Может, до этого мгновения во мне, словно в загадочной вселенной, мешались имена, дни и события, все то, что я пережил с отчаянием в замутненной крови, или выскреб из Лотовых книг, или услышал от самого Лота, теперь же я изнутри сам силился разглядеть этого Благуна, эти живые мощи под Синей Скалой, с которой ниспадающим лучом струилась лунная благость, разгоняя призраков, стремглав бежавших от меня, вечного вампира.
Я выпрямился и увидел его, похожего на огромный пень, обрушенный зимней порой лавиной и оставленный сохнуть на ветру да устрашать звериные стаи. Лицо было окаменелым. И борода, слишком длинная для человеческой жизни, простиранная десятилетиями соленых дождей, походила на сталактитовый натек. Он молился, хотя губы его были стиснуты: «Истребление, доподлинно, над нашими головами, вот-вот опрокинет нас в страдания и боли, спалит часть по части, и имя наше будет значить не более, чем крупица праха».

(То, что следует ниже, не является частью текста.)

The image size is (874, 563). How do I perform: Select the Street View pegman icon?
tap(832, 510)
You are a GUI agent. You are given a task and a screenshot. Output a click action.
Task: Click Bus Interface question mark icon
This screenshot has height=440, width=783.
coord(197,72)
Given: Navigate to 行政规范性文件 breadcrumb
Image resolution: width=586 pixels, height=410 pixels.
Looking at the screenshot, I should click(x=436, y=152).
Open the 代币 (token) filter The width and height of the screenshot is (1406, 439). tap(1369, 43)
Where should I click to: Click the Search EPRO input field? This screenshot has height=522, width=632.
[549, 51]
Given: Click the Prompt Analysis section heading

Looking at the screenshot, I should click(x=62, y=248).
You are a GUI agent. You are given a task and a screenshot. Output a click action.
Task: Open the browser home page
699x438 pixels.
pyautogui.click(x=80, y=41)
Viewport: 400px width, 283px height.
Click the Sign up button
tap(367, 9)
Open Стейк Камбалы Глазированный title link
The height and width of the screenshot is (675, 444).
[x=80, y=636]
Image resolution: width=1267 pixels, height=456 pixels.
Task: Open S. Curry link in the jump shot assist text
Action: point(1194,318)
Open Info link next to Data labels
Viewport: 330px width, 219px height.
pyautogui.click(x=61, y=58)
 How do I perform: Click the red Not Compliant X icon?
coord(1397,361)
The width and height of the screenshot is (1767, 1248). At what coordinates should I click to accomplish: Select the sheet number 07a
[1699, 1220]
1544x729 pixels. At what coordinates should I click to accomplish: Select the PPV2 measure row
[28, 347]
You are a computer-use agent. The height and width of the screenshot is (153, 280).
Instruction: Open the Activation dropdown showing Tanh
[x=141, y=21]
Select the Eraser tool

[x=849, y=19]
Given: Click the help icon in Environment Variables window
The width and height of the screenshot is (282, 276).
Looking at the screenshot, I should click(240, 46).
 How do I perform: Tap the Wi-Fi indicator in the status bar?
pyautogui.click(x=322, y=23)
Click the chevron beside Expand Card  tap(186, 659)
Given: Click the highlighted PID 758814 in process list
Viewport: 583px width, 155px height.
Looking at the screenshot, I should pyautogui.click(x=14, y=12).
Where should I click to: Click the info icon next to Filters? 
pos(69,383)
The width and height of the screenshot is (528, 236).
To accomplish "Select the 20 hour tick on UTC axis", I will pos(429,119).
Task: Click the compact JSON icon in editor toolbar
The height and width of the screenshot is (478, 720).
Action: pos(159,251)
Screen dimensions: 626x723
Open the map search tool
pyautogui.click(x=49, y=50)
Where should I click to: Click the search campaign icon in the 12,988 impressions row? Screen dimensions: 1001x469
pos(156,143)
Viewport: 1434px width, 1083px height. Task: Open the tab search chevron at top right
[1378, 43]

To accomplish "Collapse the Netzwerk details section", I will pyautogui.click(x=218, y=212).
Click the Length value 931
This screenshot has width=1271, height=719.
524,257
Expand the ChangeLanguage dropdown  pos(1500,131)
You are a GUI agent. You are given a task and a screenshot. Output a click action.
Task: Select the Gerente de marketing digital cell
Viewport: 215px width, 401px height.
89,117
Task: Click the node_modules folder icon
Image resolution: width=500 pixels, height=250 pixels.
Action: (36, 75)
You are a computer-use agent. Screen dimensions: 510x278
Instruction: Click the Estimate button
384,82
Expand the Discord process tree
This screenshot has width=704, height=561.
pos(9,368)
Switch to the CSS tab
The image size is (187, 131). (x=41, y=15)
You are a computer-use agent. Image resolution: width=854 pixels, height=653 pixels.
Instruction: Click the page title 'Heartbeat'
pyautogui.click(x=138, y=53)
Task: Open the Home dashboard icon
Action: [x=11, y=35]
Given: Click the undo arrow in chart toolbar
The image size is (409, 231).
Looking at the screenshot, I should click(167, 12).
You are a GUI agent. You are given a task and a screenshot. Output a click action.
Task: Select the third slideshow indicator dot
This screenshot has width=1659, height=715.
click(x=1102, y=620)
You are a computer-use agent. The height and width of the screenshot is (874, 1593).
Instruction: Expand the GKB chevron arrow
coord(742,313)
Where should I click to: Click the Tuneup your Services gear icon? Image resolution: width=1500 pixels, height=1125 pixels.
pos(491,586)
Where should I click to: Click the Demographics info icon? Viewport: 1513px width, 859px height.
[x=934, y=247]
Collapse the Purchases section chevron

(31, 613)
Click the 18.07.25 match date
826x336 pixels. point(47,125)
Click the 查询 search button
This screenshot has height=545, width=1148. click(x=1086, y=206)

Над ним возвышалась знаменитая Синяя Скала, библейский приют отшельников – насилие и лицемерие лихолетий загоняли их в одиночество. По преданию, здесь с крутого утеса первое пришедшее сюда славянское племя бросало в пропасть бесполезных старцев, не способных уже ни сеять, ни воевать и поэтому становившихся бременем для покорителей плодородных земель, вод и вожделенных выходов к морю. Кости, валявшиеся повсюду, усохшие и желтые, накладывали на это предание печать истины. Сквозь эту истину проросло по обыкновению еще одно предание: обреченные старцы были прокляты и умирали с открытыми глазами – в обледенелых зрачках запечатлелось, как они срываются в бездну.
32
Арий (ум. в 336 г.) – священник из г. Александрии, зачинатель еретического течения в христианстве IV – VI вв. Согласно его учению, Христос как творение Бога-отца – существо, ниже его стоящее. Арианство осуждено как ересь церковными соборами 325 и 381 гг.
33
Далее перечисляются первые семь (86 до н. э. – 509/510 н. э.) римских царей (слово «цари» здесь применимо условно, это скорее выборные племенные вожди, одновременно являвшиеся военачальниками, верховными жрецами и судьями), сведения о которых носят преимущественно легендарный характер*.